Having tasted the sweetness of what the fabled Ricky Bobby would label "Going Fast," and now with her engines in full-throttle, Sloan took on professionals at the the USATF indoor track and field championships a week later. It was among the best professionals in the country that Sloan really climbed up the ladder and into a realm of elite.
"It's like every week there's a new US No. 1 time," Sloan said.
Like the battle for the first sub-4 mile in which Roger Bannister, John Landy, and Wes Santee inched forward as the world clung to every hundredth of a second, the battle down to 8 seconds and presumably a new national record is eerily reminiscent, as it holds the same teeth-clenching anxiety of who'll do it first, and when.
Sloan upped the ante once again in the prelims at USATF, running an eye-opening, jaw-dropping, mind-numbing 8.07 at USATF Indoors.
"I'm still having trouble grasping it," Dugue joked.
A Record Within Sight
Since then, talk of a new national record has been brewing as the trio of Sloan, Stark, and Jones are set to clash at NBNI this week, and Sloan, a student of the sport, is very well aware.
"I've been keeping my eye on the competition," Sloan said, adding that she's an avid MileSplit fan. "I know if I'm not running fast, they are, so it keeps me motivated."
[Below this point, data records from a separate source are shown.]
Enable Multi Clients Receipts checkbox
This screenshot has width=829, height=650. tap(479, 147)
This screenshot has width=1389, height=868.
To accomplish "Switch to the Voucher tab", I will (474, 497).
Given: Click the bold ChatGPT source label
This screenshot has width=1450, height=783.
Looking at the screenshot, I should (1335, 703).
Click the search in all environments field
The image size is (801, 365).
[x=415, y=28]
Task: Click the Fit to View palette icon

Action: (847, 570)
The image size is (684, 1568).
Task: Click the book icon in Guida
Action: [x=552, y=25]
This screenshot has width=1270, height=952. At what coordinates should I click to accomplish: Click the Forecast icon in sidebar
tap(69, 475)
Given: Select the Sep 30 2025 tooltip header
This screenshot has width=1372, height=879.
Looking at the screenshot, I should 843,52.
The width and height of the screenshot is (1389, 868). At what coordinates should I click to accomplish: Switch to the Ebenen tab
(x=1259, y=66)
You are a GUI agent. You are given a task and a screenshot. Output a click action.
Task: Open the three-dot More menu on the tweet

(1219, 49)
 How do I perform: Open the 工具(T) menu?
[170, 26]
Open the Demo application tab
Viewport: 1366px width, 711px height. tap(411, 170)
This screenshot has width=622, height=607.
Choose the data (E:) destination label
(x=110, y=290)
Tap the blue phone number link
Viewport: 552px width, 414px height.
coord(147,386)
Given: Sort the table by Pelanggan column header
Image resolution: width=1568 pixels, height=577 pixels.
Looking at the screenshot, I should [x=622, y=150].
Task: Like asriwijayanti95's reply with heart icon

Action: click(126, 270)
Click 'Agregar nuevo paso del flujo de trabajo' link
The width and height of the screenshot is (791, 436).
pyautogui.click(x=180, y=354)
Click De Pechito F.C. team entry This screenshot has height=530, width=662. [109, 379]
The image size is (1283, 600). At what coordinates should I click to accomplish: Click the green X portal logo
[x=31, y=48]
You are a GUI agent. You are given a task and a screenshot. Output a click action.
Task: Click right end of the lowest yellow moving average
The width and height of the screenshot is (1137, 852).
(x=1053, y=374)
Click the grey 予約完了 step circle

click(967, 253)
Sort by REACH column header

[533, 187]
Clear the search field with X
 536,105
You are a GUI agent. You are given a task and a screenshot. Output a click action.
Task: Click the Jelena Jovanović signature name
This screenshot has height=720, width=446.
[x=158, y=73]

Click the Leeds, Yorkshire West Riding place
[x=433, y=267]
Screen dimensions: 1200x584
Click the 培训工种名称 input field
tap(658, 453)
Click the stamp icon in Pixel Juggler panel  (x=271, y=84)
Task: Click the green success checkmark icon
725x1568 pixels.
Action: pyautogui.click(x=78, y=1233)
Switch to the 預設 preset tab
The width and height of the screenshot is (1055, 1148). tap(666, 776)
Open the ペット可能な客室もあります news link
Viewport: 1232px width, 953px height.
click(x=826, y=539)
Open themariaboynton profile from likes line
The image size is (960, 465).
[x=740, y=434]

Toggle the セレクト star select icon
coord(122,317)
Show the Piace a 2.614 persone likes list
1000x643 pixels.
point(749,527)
And if there's one thing that's defined Sloan, it's her unwillingness to back down from a challenge.
"She's always trying to get faster," Dugue said. "I never have to worry about pushing her, because she's always trying to get better, she never, never backs down from a challenge."
As the the inevitable clash of the titans is set for this weekend, Sloan welcomes the challenge as she always has.
"I'm really excited for all of us to race each other," Sloan said. "We could all go under 8 seconds -- that would be hurdle history."
While she'll join the 2017 outdoor national champions -- the University of Oregon -- next year, it's clear she wants to head to Eugene with some hardware, and a few records to her name.